NELP and Allies File Supreme Court Amicus Brief to Defend Labor Organizers’ Access to Worksites

Washington, DC—The National Employment Law Project and 13 partner organizations today filed an amicus brief in a Supreme Court case that will decide whether employers can exclude non-employee labor representatives from worksites under longstanding California Agricultural Labor Relations Board rules that permit union organizers to seek permission to visit workers during their lunch hours or before or after their shifts.
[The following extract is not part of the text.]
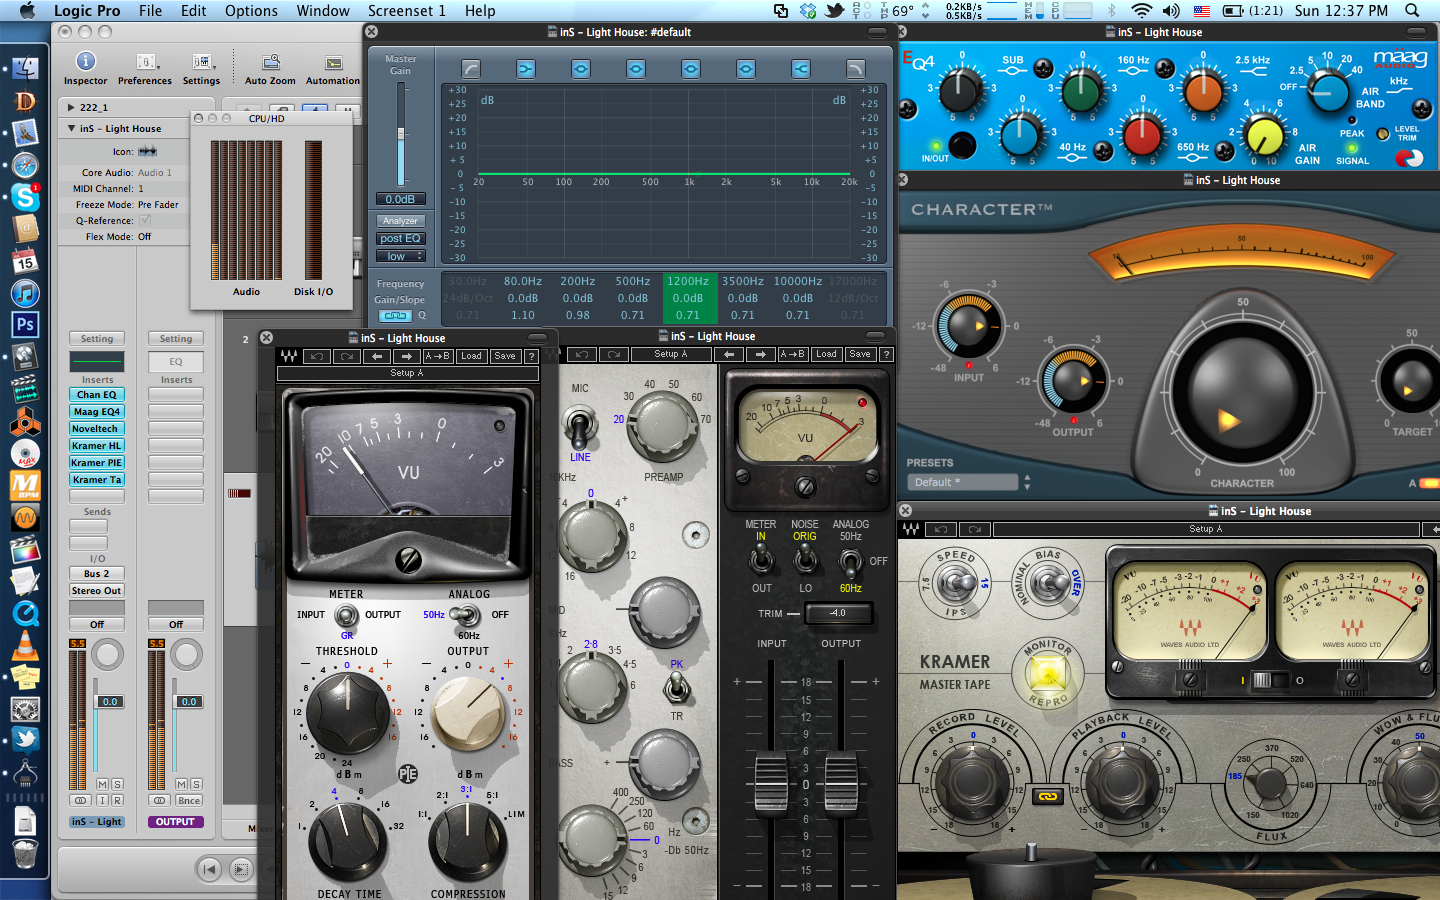Expand the 222_1 region disclosure triangle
The groups called on the U.S. Supreme Court to reject the employers’ and their amici’s broader, ideologically driven challenge to the rules, which could open the door to future legal challenges to a wide swath of New Deal and civil-rights-era protections.
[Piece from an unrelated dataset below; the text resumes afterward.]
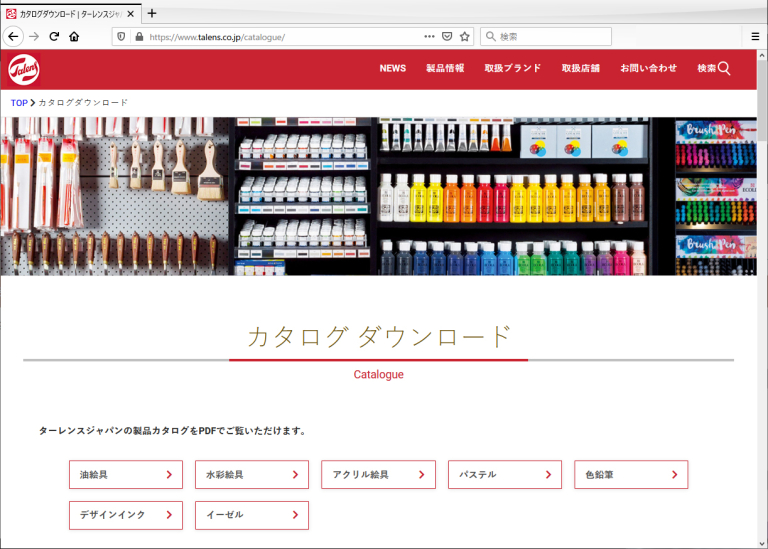The height and width of the screenshot is (549, 768).
Task: Expand the 水彩絵具 catalogue category
Action: (252, 475)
“Our brief shows the potential dangers if the employers’ challenge succeeds,” said Cathy Ruckelshaus, general counsel at the National Employment Law Project. “An adverse decision could potentially jeopardize the ability of government regulators and third-party experts to access jobsites to investigate and enforce critical safety and health, fair pay, and civil rights protections.”

Workers in agriculture and food production, warehouses, poultry and meatpacking, hospitals and nursing homes, construction, security and janitorial, landscaping, retail, mining and extraction, restaurants, and hotels—who are primarily Black and female—are at risk of losing workplace protections if employers are allowed to deny public and private inspections at jobsites.

The amicus brief was signed by 14 worker rights, civil and human rights, and health and safety organizations, including the National Women’s Law Center, LatinoJustice PRLDEF, Public Justice, National Council for Occupational Safety and Health, WorkSafe, Food Chain Workers Alliance, Justice for Migrant Women, National Council of Jewish Women, Inc., Heartland Center for Jobs and Freedom, Economic Policy Institute, National Employment Lawyers’ Association, National Center for Law and Economic Justice, Justice at Work, and NELP.

The case is Cedar Point Nursery v. Hassid.